表7 不同盐碱胁迫、不同组织中内参基因BestKeeper分析标准差Table 7 Standard deviation of reference genes in different tissues under different salt-alkali stress by BestKeeper analysis

2.5 不同处理下巨菌草内参基因稳定性赋值法综合排序分析

由于各个算法得到的基因稳定性表达结果存在差异，所以使用赋值法对3种算法的排序结果进行综合分析。每个算法下各个内参基因的稳定性由高到低依次记为1～8，最终数值最小的基因最稳定。赋值法综合排序分析正常生长下，叶片中Actin基因稳定性最好，CYP最差；茎中ACTB基因稳定性最好，EF-1α最差；根中ACTB基因稳定性最好，CYP最差。干旱胁迫处理下，GAPDH在叶片中稳定性最好，CYP最差；18s rRNA在茎中稳定性最好，CYP最差；18s rRNA在根中稳定性最好，TUB最差。盐碱胁迫处理下，叶片中最稳定基因为GAPDH，最不稳定基因为CYP；茎中最稳定基因为TUB，最不稳定基因为CYP；根中最稳定基因为UBQ，最不稳定基因为Actin(表8)。

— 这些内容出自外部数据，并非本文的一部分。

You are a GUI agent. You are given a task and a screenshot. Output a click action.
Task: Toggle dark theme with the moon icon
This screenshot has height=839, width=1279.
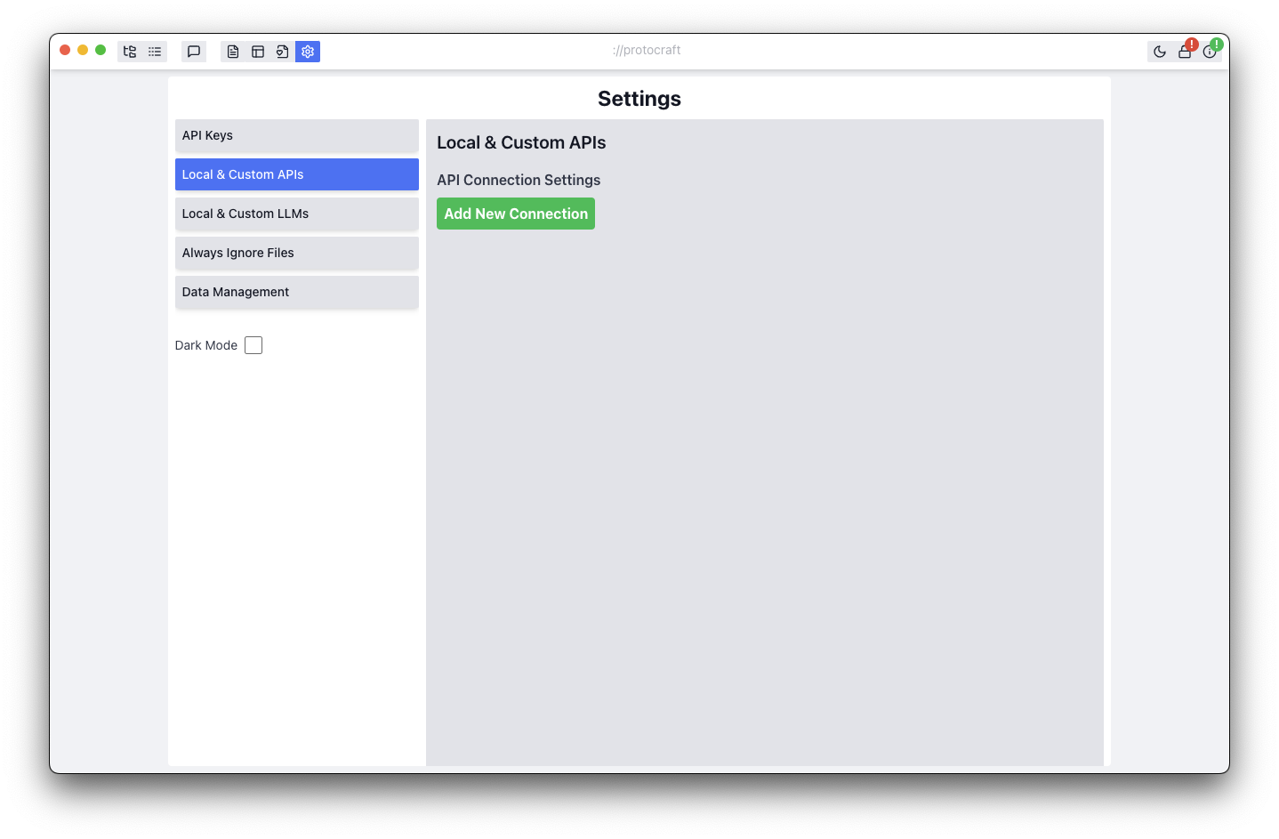tap(1160, 52)
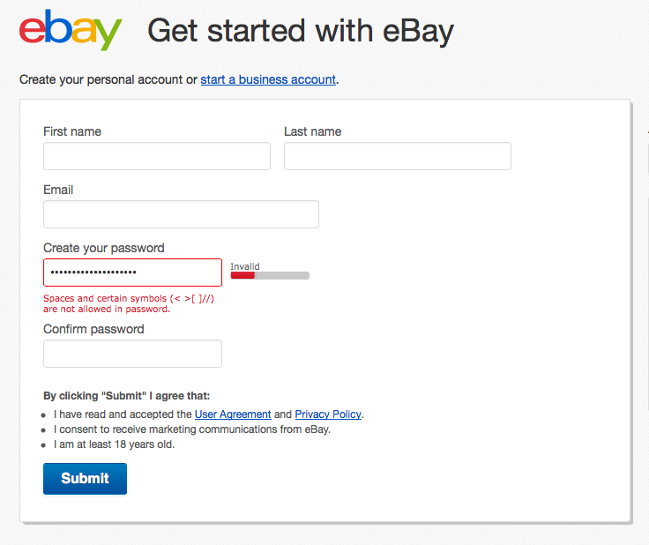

表8 不同处理、不同组织中内参基因稳定性综合排序Table 8 Comprehensive ranking of the stability of reference genes in different tissues under different treatments

3 讨论与分析

现代分子生物学常以qRT-PCR技术进行目的基因表达情况的分析，而选择合适的内参基因是获得准确表达结果的前提。但由于发现新的内参基因对技术的要求高且试验步骤繁琐，因此现常用传统内参基因来校正目的基因的表达量。本研究选用8个传统内参基因(18s rRNA、Actin、GAPDH、ACTB、EF-1α、UBQ、CYP、TUB)作为候选内参基因。其中，18s rRNA为真核核糖体RNA，作为细胞中的保守基因，常参与编码核糖体基因和核糖体循环[26-27]；Actin是细胞骨架的基本构成单位，参与细胞分裂等生理活动[28]；GAPDH参与糖酵解、糖异生等过程[29]；EF-1α在蛋白质合成延伸过程中起作用；UBQ为多聚泛素酶，常作用于修饰蛋白质；TUB参与细胞生长过程；CYP参与调节肽基脯氨酸顺反异构酶活性[3]。

本研究对巨菌草进行正常生长、干旱胁迫以及盐碱胁迫处理后，通过geNorm、NormFinder和BestKeeper计算8个内参基因在叶片、茎和根中的表达稳定值。但各个软件的算法原理不同，得出的最稳定基因也不一致。这在如羊草[20]、二穗短柄草(Brachypodium distachyon)[30]、大豆(Glycine max)[31]等内参基因研究中也存在。geNorm通过计算基因稳定性M值和配对变异V值来确定基因的稳定性和最适基因的数量。M值低于阈值1.5，说明该基因适合作内参，反之则不适合，且M值越小稳定性越好。而当Vn/n＋1＜ 0.15时，最适基因数为n个[4]。NormFinder与 geNorm计算原理大致上相同，都是基于计算内参基因的稳定性数值来确定基因是否稳定。其中geNorm是在不考虑其他基因的情况下，以该基因的组内表达情况进行排序，而NormFinder则是根据样品组内变异和组间变异进行排序[4,32]。BestKeeper以原始Ct值进行配对相关性分析计算得到标准差(SD)，若SD低于阈值1，则表明基因稳定表达，适合作为内参基因，反之则不适合，且SD越小越稳定[4]。本试验处理下的内参基因的M值均小于1.5，SD值均小于1，表明各内参基因符合要求。因此，最后通过赋值法综合筛选出最佳的内参基因。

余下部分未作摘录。